Cirque du Soleil
Cirque du Soleil Inc.
Cirque du Soleil Inc.
Sales: $204 million (1998)
NAIC: 71119 Other Performing Arts Companies
Part circus, part theater, Cirque du Soleil Inc. produces avant-garde entertainment shows staged at permanent locations and presented to a worldwide audience through an extensive touring schedule. In 1999 Cirque du Soleil (Circus of the Sun) had four productions touring throughout North America, Asia, Europe, and the Pacific region, and four productions appearing at permanent locations in Las Vegas; Orlando, Florida; and Biloxi, Mississippi. Headquartered in Montreal, the company operated offices in Las Vegas, Amsterdam, and Singapore. During the late 1990s, the company was diversifying into new business areas, including operating retail locations that sold Cirque du Soleil merchandise, producing films and television shows, and negotiating for licensing agreements.
Cirque du Soleil came from the street, its creation the inspiration of a group of street performers gathered in Baie Saint-Paul in the province of Quebec. Among the street performers entertaining passersby in the rural Canadian town were fire-eaters, mime artists, jugglers, and stilt-walkers, who banded together in 1982 to form the “Club des Talons Hauts,” or the “High-Heels Club.” The troupe, who chose their name because most of the members performed on stilts, decided to organize a festival that could serve as a forum for the exchange of ideas and techniques among street performers. The festival, called the “Fâte Foraine de Baie St-Paul” (Baie Saint-Paul Fair) was the precursor to Cirque du Soleil, which was organized two years later with Guy Laliberte, a fire-eater, as its founding president.

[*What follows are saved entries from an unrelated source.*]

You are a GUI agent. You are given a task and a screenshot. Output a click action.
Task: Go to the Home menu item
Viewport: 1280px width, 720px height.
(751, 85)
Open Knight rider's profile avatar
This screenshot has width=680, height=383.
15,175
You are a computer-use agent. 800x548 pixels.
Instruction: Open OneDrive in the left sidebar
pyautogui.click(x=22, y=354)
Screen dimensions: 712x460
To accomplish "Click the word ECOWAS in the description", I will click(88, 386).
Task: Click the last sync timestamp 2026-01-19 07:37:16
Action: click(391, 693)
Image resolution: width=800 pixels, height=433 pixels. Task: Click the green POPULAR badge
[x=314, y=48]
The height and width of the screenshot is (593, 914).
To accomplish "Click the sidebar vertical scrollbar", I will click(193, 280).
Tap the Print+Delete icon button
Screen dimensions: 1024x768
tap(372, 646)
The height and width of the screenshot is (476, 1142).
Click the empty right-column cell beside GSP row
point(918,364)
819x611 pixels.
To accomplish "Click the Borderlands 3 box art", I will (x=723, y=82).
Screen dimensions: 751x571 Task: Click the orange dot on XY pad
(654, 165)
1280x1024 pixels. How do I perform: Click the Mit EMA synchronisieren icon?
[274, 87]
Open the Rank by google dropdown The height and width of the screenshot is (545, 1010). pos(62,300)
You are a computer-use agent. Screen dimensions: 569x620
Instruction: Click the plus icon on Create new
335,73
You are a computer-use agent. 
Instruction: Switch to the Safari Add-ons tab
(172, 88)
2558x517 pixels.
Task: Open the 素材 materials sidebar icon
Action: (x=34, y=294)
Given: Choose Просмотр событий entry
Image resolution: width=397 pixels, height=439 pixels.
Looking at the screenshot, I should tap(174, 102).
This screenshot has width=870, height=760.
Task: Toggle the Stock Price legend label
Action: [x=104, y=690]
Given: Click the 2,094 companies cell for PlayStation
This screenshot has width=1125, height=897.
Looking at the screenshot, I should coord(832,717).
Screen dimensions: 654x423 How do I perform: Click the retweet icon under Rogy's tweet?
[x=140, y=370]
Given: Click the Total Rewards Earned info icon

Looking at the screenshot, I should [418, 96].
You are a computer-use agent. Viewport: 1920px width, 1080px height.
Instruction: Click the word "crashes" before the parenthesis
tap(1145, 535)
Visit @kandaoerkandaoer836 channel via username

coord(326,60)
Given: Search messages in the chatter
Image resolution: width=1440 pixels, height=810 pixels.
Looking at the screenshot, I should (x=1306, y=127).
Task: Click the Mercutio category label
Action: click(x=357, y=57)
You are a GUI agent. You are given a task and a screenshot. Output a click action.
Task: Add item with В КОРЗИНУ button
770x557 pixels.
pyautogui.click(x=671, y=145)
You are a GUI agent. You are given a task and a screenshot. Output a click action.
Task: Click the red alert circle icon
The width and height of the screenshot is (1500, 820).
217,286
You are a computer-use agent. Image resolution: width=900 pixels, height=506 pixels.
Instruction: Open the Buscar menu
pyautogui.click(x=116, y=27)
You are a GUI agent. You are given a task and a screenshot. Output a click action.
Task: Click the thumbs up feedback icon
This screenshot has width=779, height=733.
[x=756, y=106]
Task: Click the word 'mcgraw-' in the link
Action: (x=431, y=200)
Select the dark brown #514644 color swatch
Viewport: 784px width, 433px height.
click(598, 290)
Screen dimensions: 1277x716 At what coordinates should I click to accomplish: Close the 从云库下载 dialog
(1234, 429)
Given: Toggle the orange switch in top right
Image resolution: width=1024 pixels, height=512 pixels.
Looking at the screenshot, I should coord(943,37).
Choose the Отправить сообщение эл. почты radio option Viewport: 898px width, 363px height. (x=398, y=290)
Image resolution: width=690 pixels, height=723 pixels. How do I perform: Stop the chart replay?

Founded as a nonprofit organization, Cirque du Soleil received financial backing from the Quebec government, which was sponsoring celebrations for the 450th anniversary of Jacques Carrier’s arrival in Canada. Cirque du Soleil’s first performance was held in 1984 in the small Quebec town of Gaspé, where patrons entered a blue-and-yellow big top tent and witnessed a unique form of circus entertainment. More theater than circus, Cirque du Soleil purposely strayed from the conventions of a traditional circus, blending the talents of street performers with original music, extravagant costumes, and special lighting effects. There were no animals in any of the acts and the show did not depend on the talents of a star performer, both of which were common characteristics of traditional circuses. Further, the militaristic marches and fanfares heard at traditional circuses were replaced with an original music score, providing a sometimes haunting, sometimes ethereal soundtrack that threaded the performances together. Cirque du Soleil was intent on being different, and from its start the organization achieved its goal. A Cirque du Soleil performance was “utterly otherly,” as one theater reviewer described it; another characterized it as “commedia dell’arte as restaged by surrealists in a birthday-party mood.” The public, drawn to the curious spectacle, applauded, their numbers increasing as the performers took their show on the road and developed Cirque du Soleil into a global phenomenon.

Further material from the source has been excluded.